DIRECTIONS FOR THIS TASK
Look over the entries and say how many lines include the word "Image". Only the number, please.

DATA SECTION
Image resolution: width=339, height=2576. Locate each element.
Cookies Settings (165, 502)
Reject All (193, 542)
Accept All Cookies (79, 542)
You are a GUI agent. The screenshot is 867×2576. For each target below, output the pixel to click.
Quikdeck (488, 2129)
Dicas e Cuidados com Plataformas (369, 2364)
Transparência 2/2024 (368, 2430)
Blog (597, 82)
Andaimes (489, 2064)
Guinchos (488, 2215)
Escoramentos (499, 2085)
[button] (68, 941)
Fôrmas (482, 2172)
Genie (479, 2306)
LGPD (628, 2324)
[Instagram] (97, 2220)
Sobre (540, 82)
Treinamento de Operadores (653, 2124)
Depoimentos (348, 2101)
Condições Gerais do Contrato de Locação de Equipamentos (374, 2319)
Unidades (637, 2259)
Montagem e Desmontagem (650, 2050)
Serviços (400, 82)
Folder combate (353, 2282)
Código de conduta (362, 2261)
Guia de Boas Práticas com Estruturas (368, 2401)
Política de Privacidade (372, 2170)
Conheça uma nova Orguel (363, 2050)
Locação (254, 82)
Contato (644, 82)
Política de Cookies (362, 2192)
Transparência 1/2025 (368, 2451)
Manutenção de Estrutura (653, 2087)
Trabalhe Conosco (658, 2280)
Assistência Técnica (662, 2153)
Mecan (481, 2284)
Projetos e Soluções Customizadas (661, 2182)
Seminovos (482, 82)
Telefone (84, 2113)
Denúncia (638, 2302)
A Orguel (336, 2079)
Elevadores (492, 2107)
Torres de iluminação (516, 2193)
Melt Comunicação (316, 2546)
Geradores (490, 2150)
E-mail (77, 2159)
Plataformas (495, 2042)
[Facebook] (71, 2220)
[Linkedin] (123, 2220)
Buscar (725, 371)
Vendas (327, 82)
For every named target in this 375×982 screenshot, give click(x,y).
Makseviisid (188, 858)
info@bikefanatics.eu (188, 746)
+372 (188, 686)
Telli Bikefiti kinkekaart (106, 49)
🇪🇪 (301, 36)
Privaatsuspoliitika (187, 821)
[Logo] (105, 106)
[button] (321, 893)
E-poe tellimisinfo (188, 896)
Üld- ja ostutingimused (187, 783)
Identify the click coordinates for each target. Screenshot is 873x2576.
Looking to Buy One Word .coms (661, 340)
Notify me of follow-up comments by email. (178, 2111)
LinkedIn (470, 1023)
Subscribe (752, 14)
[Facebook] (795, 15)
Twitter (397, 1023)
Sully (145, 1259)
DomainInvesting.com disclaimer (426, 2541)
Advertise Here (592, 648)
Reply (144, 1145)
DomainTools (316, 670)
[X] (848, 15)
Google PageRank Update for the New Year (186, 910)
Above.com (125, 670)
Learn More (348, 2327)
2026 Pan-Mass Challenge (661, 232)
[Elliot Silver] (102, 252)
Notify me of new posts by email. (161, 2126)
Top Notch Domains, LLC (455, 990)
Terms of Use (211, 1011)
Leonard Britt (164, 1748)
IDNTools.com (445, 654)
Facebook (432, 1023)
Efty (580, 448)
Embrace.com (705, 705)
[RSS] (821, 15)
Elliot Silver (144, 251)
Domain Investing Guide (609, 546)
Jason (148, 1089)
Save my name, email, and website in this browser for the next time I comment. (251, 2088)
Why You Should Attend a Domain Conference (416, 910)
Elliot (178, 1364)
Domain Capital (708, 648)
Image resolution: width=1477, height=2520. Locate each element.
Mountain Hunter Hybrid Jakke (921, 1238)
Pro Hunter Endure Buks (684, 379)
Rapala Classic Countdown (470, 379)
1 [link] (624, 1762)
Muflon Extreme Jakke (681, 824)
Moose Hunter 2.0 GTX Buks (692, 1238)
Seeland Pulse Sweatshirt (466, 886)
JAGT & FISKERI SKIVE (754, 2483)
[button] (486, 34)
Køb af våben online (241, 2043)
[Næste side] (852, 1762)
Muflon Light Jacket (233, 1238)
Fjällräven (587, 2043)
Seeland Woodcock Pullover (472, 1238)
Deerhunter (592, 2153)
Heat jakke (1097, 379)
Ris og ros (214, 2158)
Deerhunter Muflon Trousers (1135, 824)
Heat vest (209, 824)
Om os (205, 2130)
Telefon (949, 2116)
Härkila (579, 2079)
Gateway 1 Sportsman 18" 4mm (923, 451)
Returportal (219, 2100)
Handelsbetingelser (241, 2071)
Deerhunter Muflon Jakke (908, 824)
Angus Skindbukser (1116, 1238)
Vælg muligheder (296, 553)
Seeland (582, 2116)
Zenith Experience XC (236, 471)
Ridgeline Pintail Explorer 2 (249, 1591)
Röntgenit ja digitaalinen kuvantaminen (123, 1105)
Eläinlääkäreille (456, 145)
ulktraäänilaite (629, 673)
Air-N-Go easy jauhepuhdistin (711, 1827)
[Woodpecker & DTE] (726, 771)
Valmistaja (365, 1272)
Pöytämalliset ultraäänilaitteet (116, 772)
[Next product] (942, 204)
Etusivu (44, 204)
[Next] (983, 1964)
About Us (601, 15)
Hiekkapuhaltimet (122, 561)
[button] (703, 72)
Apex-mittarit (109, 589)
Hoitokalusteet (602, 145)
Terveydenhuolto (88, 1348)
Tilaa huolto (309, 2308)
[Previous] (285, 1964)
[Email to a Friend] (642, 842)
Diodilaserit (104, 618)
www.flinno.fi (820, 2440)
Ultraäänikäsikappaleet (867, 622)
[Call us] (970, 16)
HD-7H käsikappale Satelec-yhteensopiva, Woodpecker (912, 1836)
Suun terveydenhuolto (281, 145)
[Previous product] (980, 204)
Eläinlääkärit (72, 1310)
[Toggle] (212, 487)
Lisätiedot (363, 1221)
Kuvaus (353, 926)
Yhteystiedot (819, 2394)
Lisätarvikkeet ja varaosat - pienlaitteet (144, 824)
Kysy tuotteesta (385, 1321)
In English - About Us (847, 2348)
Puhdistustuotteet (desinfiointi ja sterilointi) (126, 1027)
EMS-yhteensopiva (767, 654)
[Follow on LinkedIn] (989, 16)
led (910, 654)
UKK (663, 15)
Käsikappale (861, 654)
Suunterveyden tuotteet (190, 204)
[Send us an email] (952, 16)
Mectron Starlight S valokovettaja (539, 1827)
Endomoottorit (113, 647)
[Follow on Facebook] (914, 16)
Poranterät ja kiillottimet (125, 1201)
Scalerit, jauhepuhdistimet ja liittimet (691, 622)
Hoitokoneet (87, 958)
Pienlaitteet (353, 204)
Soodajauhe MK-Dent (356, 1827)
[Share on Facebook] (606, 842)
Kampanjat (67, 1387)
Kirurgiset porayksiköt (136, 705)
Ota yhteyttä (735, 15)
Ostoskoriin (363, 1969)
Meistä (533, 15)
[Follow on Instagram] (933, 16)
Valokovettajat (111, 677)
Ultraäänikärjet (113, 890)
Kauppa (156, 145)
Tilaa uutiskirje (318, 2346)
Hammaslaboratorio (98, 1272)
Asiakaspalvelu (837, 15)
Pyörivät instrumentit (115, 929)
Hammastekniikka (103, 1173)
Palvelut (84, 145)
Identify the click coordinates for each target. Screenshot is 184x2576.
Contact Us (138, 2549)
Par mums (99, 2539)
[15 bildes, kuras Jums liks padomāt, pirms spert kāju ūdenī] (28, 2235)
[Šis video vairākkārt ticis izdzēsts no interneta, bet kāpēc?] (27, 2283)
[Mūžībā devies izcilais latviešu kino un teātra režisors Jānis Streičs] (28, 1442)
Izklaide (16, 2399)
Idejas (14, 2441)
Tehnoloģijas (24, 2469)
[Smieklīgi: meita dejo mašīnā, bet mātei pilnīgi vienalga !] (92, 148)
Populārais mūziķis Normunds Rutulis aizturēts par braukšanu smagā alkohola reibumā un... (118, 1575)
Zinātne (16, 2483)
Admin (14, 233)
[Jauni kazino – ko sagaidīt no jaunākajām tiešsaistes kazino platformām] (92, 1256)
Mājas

EXERCISE RESPONSE
2